The film’s narrative portrays Chaney’s many hardships and heartaches as well as his monumental successes. Dorothy Malone as his mentally unbalanced first wife and Jane Greer as his supportive second wife are first rate even though they are overshadowed by Cagney in one of his best performances. Roger Smith, an actor discovered by Cagney, later best known as Ann-Margret’s husband, is equally fine as Lon Chaney, Jr. and Robert Evans, handpicked by Irving Thalberg’s widow, Norma Shearer, to play her husband, is interesting in a role that foreshadows his own career as a powerful Hollywood producer.

It was directed by Joseph Pevney (Star Trek (The Original Series)) who also had a major 1957 success with Tammy and the Bachelor.

Extras include a new commentary by film scholar Tim Lucas and a newly filmed look at Chaney and his legacy by critic Kim Newman.

I’m not sure how many people are familiar with The Swan Princess, which was released in the shadow of The Lion King in 1994, but this charming animated musical has had no less than six video sequels from director-producer Richard Rich, the latest earlier this year, so clearly a lot of people are.

Jack Palance, three years after his Oscar-winning performance in City Slickers, is in fine voice as the sorcerer who curses a princess to live as a swan by day to keep her from the prince who loves her. Palance doesn’t sing, but the film provides fine material for Broadway stars Howard McGillin, a Tony nominee for The Mystery of Edwin Drood and Anything Goes, and Broadway’s longest running phantom in The Phantom of the Opera, as the prince; and Liz Callaway, a Tony nominee for Baby, as the singing voice of the princess. Michelle Nicastro (When Harry Met Sallyโ€ฆ) provides the non-singing voice of the princess.

The film’s theme song, “Far Longer Than Forever,” was nominated for a Golden Globe.

The 25th Anniversary Blu-ray and DVD release includes a Looking Back feature as well as an Original Making Of documentary and five Sing-Alongs.

1984’s Lust in the Dust, given a 4K restoration for its Blu-ray release by Vinegar Syndrome, takes its name from the nickname given the notorious 1946 Hollywood film Duel in the Sun starring Gregory Peck and Jennifer Jones. Although it is a western parody, the films it parodies are those of Clint Eastwood made twenty years later.

Tab Hunter’s desperado, Able Wood, is meant to be a parody of Eastwood’s “man with no name” from his spaghetti westerns including The Good, the Bad and the Ugly. It also includes elements of Eastwood’s characters from Hang ‘Em High and Two Mules for Sister Sara, co-starring Shirley MacLaine. In fact, co-producer Hunter’s first choice for co-star was MacLaine, not his Polyester co-star Divine, who was ultimately cast in one of the two female leads. Chita Rivera was first choice for the other role which eventually went to Lainie Kazan. Hunter, Divine, and Kazan are all in fine fettle as are supporting cast members Geoffrey Lewis, Henry Silva, and Cesar Romero.

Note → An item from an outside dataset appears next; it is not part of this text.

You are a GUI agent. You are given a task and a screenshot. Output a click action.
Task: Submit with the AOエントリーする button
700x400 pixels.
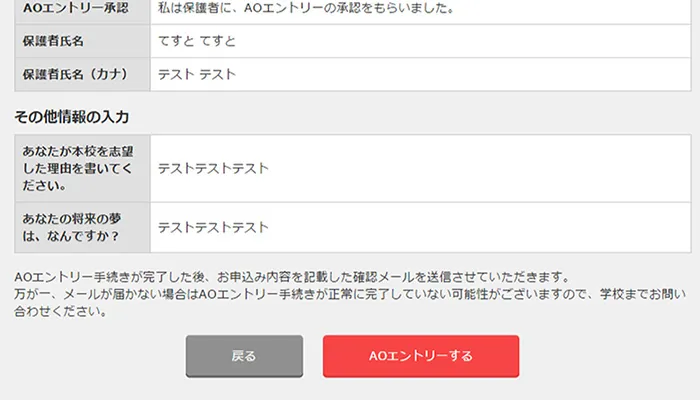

Numerous extras are included, among them reminiscences by Hunter and co-producer Allan Glaser, and a piece on director Paul Bartel (Eating Raoul).

An offbeat western from another era, 1955’s Count Three and Pray, has been released on Blu-ray by Sony.

The film, which marked the screen debut of Joanne Woodward, starred Van Heflin as a self-ordained minister believed to be living in sin with the 18-year-old Woodward, a gun-toting orphan claiming squatter’s rights to his church’s residence. Two other women, played by Allison Hayes and Jean Willis, complicate matters. Phil Carey and Raymond Burr co-star in the film directed by George Sherman.

This week’s new releases include The Farewell and After the Wedding.